◆ Dataset excerpts ◆

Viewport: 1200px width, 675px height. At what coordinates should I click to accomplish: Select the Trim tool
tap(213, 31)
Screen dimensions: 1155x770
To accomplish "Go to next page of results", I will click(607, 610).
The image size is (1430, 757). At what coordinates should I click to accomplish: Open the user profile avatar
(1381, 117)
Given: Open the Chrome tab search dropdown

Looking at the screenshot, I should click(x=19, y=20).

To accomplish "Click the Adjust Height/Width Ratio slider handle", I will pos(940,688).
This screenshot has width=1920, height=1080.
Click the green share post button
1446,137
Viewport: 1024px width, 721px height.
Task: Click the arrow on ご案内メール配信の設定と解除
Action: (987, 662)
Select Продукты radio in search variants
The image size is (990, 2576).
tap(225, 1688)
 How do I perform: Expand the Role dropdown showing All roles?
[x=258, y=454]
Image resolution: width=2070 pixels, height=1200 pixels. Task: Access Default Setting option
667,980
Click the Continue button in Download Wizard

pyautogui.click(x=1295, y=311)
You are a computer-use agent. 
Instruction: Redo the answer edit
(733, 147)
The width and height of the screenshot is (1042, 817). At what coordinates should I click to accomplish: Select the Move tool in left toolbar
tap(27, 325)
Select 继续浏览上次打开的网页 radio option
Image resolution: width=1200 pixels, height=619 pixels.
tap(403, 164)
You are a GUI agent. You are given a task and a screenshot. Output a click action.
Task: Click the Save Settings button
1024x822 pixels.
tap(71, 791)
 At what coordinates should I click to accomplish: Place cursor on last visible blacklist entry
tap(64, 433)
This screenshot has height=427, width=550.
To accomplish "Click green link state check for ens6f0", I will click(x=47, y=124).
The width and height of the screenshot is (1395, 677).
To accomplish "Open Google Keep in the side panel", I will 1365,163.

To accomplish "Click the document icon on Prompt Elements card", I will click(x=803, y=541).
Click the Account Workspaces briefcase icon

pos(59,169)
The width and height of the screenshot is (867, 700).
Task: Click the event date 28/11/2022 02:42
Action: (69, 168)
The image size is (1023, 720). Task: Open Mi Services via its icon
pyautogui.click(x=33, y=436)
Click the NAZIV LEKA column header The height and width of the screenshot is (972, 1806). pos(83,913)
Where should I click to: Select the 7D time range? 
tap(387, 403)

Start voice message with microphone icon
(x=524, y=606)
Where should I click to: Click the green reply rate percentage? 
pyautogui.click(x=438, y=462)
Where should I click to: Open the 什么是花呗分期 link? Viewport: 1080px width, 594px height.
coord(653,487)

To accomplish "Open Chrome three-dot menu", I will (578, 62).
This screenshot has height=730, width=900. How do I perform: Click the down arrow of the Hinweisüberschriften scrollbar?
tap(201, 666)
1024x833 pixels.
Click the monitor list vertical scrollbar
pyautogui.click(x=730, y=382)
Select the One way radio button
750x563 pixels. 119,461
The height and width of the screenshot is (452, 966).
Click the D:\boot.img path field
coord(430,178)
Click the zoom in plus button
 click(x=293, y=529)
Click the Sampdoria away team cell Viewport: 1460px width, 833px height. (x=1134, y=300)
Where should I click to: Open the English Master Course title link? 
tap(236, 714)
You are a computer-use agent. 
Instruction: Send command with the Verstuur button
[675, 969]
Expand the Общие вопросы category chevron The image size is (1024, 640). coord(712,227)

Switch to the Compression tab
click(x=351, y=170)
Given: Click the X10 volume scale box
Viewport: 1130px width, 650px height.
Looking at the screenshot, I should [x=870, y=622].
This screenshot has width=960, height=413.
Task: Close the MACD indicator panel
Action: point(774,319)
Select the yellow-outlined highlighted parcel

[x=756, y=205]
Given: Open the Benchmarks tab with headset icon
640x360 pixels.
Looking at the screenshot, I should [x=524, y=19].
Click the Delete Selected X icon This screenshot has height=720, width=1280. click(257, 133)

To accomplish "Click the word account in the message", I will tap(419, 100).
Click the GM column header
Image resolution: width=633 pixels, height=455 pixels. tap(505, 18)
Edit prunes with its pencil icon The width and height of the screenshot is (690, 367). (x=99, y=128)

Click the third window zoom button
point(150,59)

◆ Description of the task ◆
Transcription of the listing must be exact and complete.

◆ Completed exercise ◆
Viewport: 1200px width, 675px height. At what coordinates should I click to accomplish: Select the Trim tool
tap(213, 31)
Screen dimensions: 1155x770
To accomplish "Go to next page of results", I will click(607, 610).
The image size is (1430, 757). At what coordinates should I click to accomplish: Open the user profile avatar
(1381, 117)
Given: Open the Chrome tab search dropdown

Looking at the screenshot, I should click(x=19, y=20).

To accomplish "Click the Adjust Height/Width Ratio slider handle", I will pos(940,688).
This screenshot has width=1920, height=1080.
Click the green share post button
1446,137
Viewport: 1024px width, 721px height.
Task: Click the arrow on ご案内メール配信の設定と解除
Action: (987, 662)
Select Продукты radio in search variants
The image size is (990, 2576).
tap(225, 1688)
 How do I perform: Expand the Role dropdown showing All roles?
[x=258, y=454]
Image resolution: width=2070 pixels, height=1200 pixels. Task: Access Default Setting option
667,980
Click the Continue button in Download Wizard

pyautogui.click(x=1295, y=311)
You are a computer-use agent. 
Instruction: Redo the answer edit
(733, 147)
The width and height of the screenshot is (1042, 817). At what coordinates should I click to accomplish: Select the Move tool in left toolbar
tap(27, 325)
Select 继续浏览上次打开的网页 radio option
Image resolution: width=1200 pixels, height=619 pixels.
tap(403, 164)
You are a GUI agent. You are given a task and a screenshot. Output a click action.
Task: Click the Save Settings button
1024x822 pixels.
tap(71, 791)
 At what coordinates should I click to accomplish: Place cursor on last visible blacklist entry
tap(64, 433)
This screenshot has height=427, width=550.
To accomplish "Click green link state check for ens6f0", I will click(x=47, y=124).
The width and height of the screenshot is (1395, 677).
To accomplish "Open Google Keep in the side panel", I will 1365,163.

To accomplish "Click the document icon on Prompt Elements card", I will click(x=803, y=541).
Click the Account Workspaces briefcase icon

pos(59,169)
The width and height of the screenshot is (867, 700).
Task: Click the event date 28/11/2022 02:42
Action: (69, 168)
The image size is (1023, 720). Task: Open Mi Services via its icon
pyautogui.click(x=33, y=436)
Click the NAZIV LEKA column header The height and width of the screenshot is (972, 1806). pos(83,913)
Where should I click to: Select the 7D time range? 
tap(387, 403)

Start voice message with microphone icon
(x=524, y=606)
Where should I click to: Click the green reply rate percentage? 
pyautogui.click(x=438, y=462)
Where should I click to: Open the 什么是花呗分期 link? Viewport: 1080px width, 594px height.
coord(653,487)

To accomplish "Open Chrome three-dot menu", I will (578, 62).
This screenshot has height=730, width=900. How do I perform: Click the down arrow of the Hinweisüberschriften scrollbar?
tap(201, 666)
1024x833 pixels.
Click the monitor list vertical scrollbar
pyautogui.click(x=730, y=382)
Select the One way radio button
750x563 pixels. 119,461
The height and width of the screenshot is (452, 966).
Click the D:\boot.img path field
coord(430,178)
Click the zoom in plus button
 click(x=293, y=529)
Click the Sampdoria away team cell Viewport: 1460px width, 833px height. (x=1134, y=300)
Where should I click to: Open the English Master Course title link? 
tap(236, 714)
You are a computer-use agent. 
Instruction: Send command with the Verstuur button
[675, 969]
Expand the Общие вопросы category chevron The image size is (1024, 640). coord(712,227)

Switch to the Compression tab
click(x=351, y=170)
Given: Click the X10 volume scale box
Viewport: 1130px width, 650px height.
Looking at the screenshot, I should [x=870, y=622].
This screenshot has width=960, height=413.
Task: Close the MACD indicator panel
Action: point(774,319)
Select the yellow-outlined highlighted parcel

[x=756, y=205]
Given: Open the Benchmarks tab with headset icon
640x360 pixels.
Looking at the screenshot, I should [x=524, y=19].
Click the Delete Selected X icon This screenshot has height=720, width=1280. click(257, 133)

To accomplish "Click the word account in the message", I will tap(419, 100).
Click the GM column header
Image resolution: width=633 pixels, height=455 pixels. tap(505, 18)
Edit prunes with its pencil icon The width and height of the screenshot is (690, 367). (x=99, y=128)

Click the third window zoom button
point(150,59)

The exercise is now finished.